The work of reaching out and explaining things is potentially dull and time-wasting; it’s just plain funnier and more exciting and more gratifying to be on the inside of shared assumptions. (We like talking to friends, not strangers.) The histories of a lot of message boards and comments boxes can be traced out along these lines: they begin with a few people earnestly explaining themselves to one another, finding common assumptions and common ground and welcoming newcomers; then they grow, and their shared assumptions solidify, and they get flip and concise and referential and giggle at newcomers who stumble in and Have to Ask.
And if flippancy is more fun then it’s also more attractive. Much like the coolest kid in middle school, it’s funny and it’s exclusive and it’s confident of being understood by just the right people—maybe even especially when it’s being superior and snarky and speaking at someone else’s expense. It can be so attractive, in fact, that you want to share its assumptions, whatever they are. It’s not addressing those assumptions, or earnestly explaining them to you in some dull droning unfunny voice, but you want to share them even more, because you aspire to be on the right side of the cool person’s joke. You might not even think about those assumptions, or notice yourself adopting them.

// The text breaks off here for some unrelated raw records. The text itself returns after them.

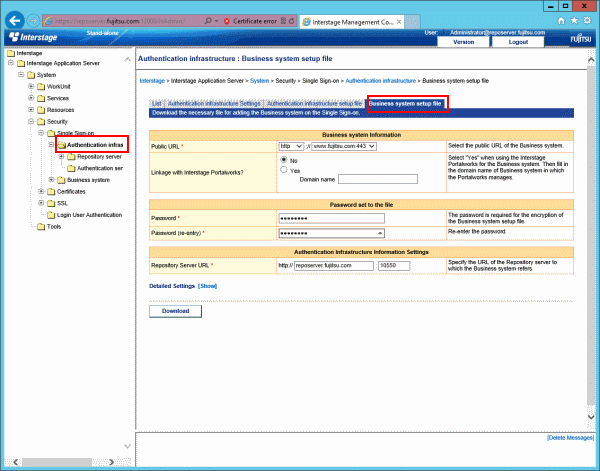Expand the Services tree node
600x471 pixels.
tap(32, 98)
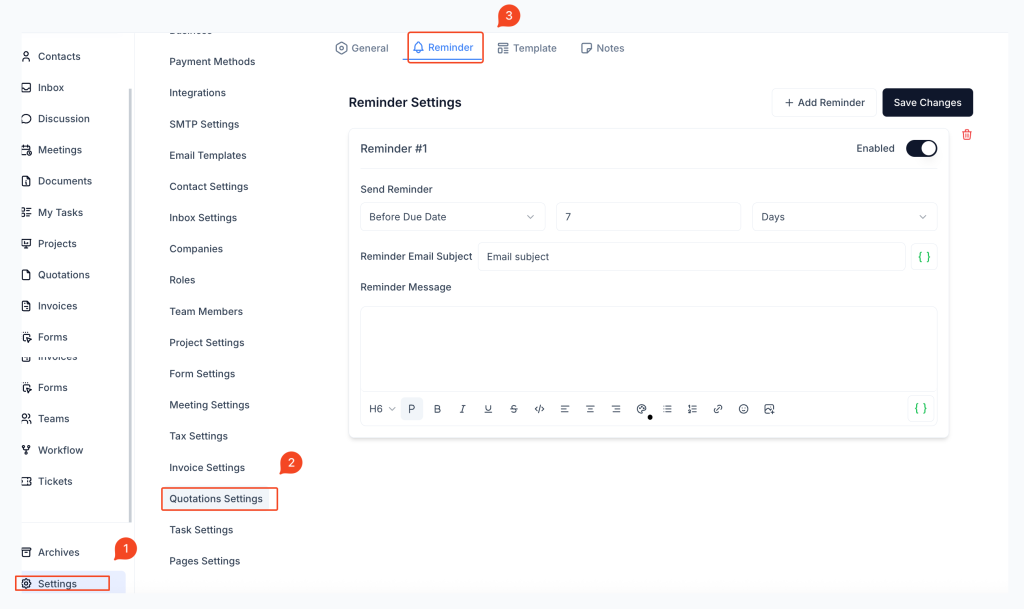Open the text color palette picker
1024x609 pixels.
[x=641, y=409]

Nitsuh linked to one of his oldest posts today, and I had never read it, so I bookmarked it for later. When I did get around to reading it—just now—I found a fascinating bit about message boards hidden in the midst of the longer text (see above quote). This is particularly interesting to me because I spent the last six years intimately involved with a particular message board community, only to quit it abruptly a couple of months ago. I’d started posting there the day the message board was created, and so, over the course of the past six years, I was there to watch the evolution Nitsuh describes in the first of the quoted paragraphs happen in real time. When the board started, I thought it was amazing. It was pretty much the first place on the internet where I felt comfortable discussing ideas and opinions with other people, and a lot of that was because people seemed willing to explain themselves, and listen to the explanations of others. I’d always felt like a fish out of water in other message board communities—always typing long earnest replies where everyone else spit half-dozen word snark soundbites at each other. In the early days of that message board, I thought I’d found people like me, finally.

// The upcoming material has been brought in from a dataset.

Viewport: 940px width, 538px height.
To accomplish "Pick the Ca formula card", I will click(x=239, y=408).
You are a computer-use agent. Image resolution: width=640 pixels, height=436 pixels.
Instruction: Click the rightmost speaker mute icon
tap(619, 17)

Maybe I did, too, because at least part of what changed the board over time was a steady turnover in regular contributors. It took a long time for the evolution into a more exclusive community, in which new arrivals could no longer just jump in and start talking, to occur. I think because it took so long, it was hard for me to notice it happening until it had been happening for a long time. But there came a point in the past year or so where I started to realize that I no longer felt all that comfortable on that message board. There were still people I liked who posted on it, but the overall tone frustrated me, and made me feel excluded. I took longer and longer breaks from posting there, and when even that didn’t help me enjoy the times when I did post, I quit entirely.
Until now, I don’t think I really understood why. But reading Nitsuh’s words earlier made something click into place inside my head. I think I’ve always known that there was a distinction between the way I communicate with people and the way most people communicate with each other. In other words, I’m weird. What, for a lot of people, is really appealing about becoming part of an exclusive community in which everyone has common ground and shared reference points, just makes me feel uncomfortable. When I see people on the inside of a circle of understanding, people sharing common ground and reference points that allow them to communicate in a method not understandable to outsiders, I don’t see the joy of being included in that. I see the pain that’s caused by being excluded. This is undoubtedly the product of my childhood; realistically, I think my parents’ decision to enroll me in school a year early, thus making me the smallest, least mature child in my class every year (at least until I hit high school and things started evening out, though by then the damage was done), put me in the position to be the kid that everyone picked on in class, especially since I was smart and precocious and under a lot of pressure from my parents to be not just a good but a standout student. I didn’t know how to rebel against that for a long time, so I spent my childhood being this little tiny kid who knew all the answers in class. My classmates found me insufferable, and believe me, I knew it. But my home life was stressful enough that social pressures I faced in school were never going to be able to counterbalance the ones I got from my parents.
My point is that I spent a lot of my formative years being excluded from any and every social interaction possible. That has had an effect on my perception of social groups that I have found impossible to escape. Even now, as an adult, I’m so bothered by exclusive behavior that, on the rare occasions when I find myself within a social circle that forces other people to Have To Ask, I always go out of my way to explain the inside jokes and be friendly to the kids who everyone else are calling “n00bz” or whatever. This gets me in trouble with the rest of the social circle, a lot of times, and I think that’s what was going on with that message board that I quit. It’s probably not all that was going on, but the things that I remember finding most frustrating had to do with the frequency with which snark and flippancy were now deployed, where at one time the board had been painfully earnest. I was more comfortable with the days when everyone was explaining themselves to outsiders who didn’t yet understand them. If Nitsuh’s right—and it feels to me like he is—for most people, those stages are intermediate ones, stages they go through on the way to developing a shorthand exclusive to that particular group, which can make them feel on the inside of something that most others are outside of. It makes them feel cool.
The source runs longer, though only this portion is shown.